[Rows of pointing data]
━━━
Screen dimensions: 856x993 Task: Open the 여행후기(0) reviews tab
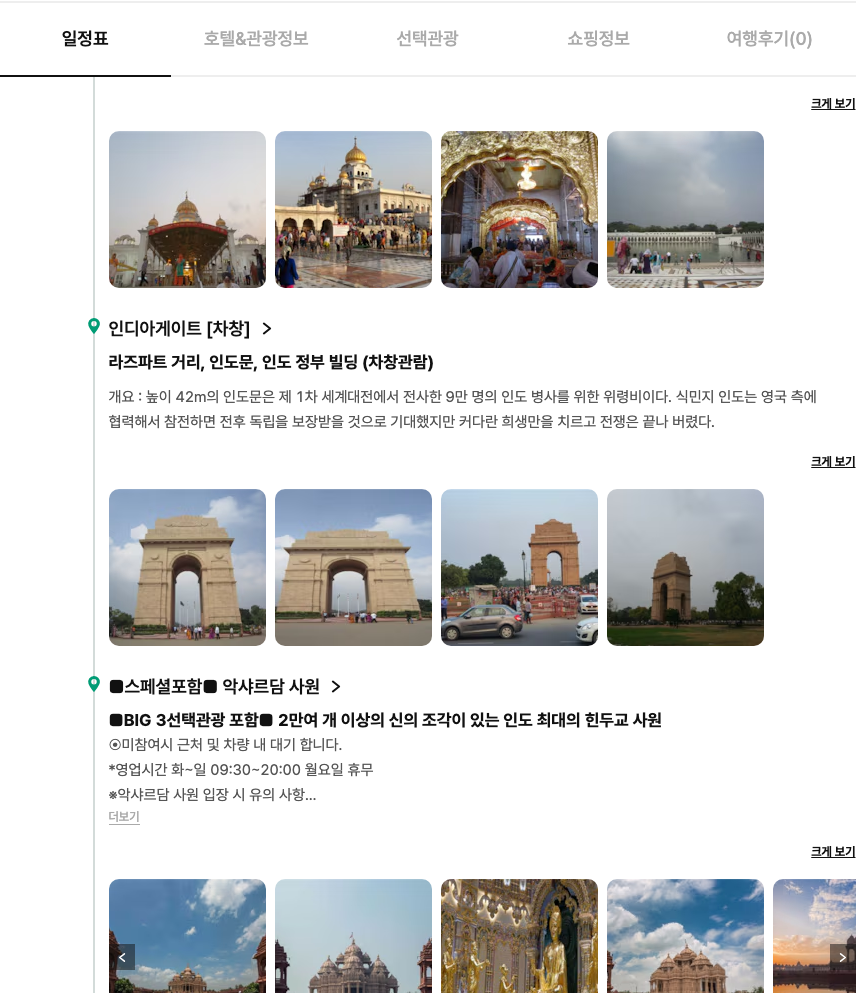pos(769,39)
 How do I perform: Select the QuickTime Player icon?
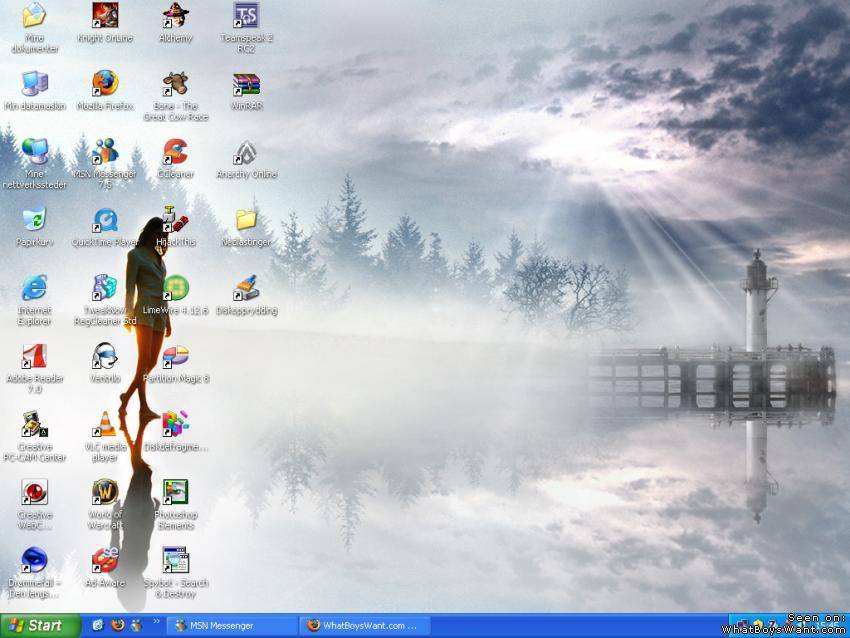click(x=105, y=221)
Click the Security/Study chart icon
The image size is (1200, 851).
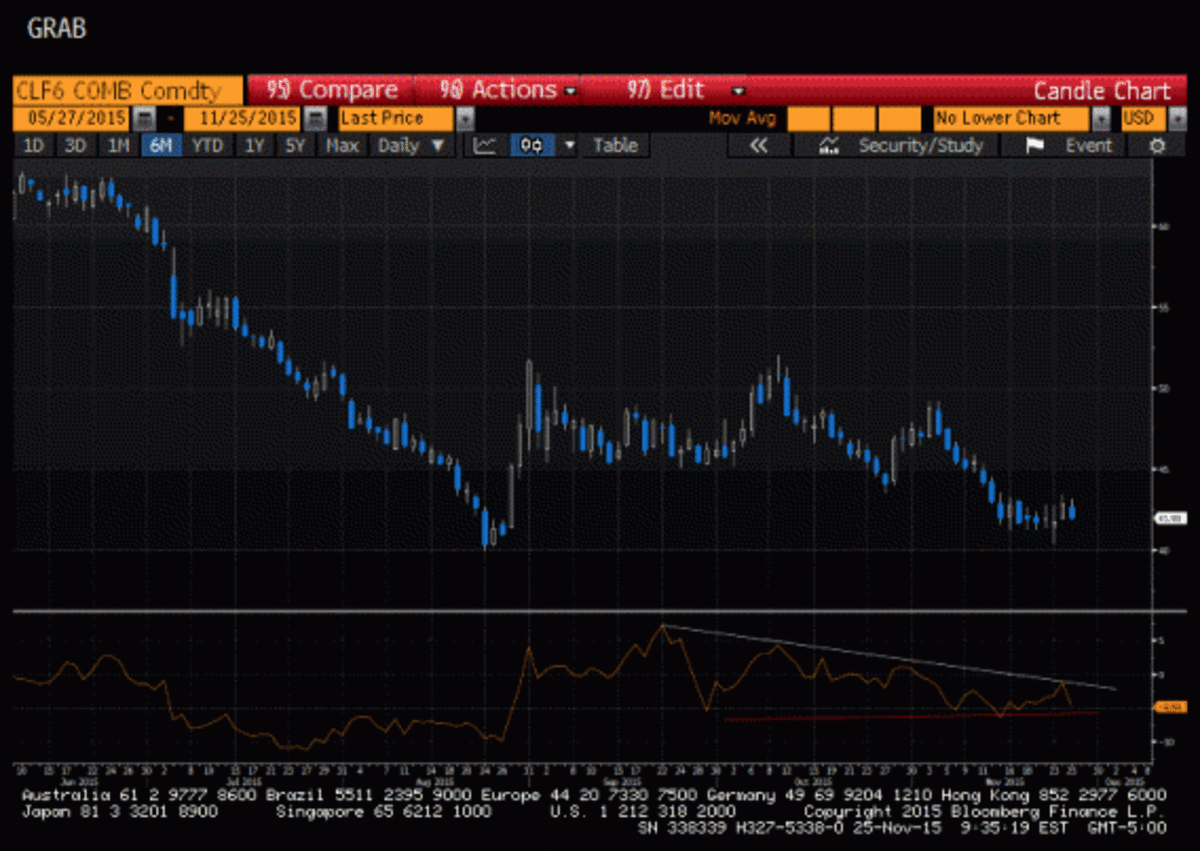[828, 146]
━━━
- _Set problem_
Copy out each line of the material that contains the word "icon".

- _Output for this task_
 How do I perform: Select the QuickTime Player icon?
Click the Security/Study chart icon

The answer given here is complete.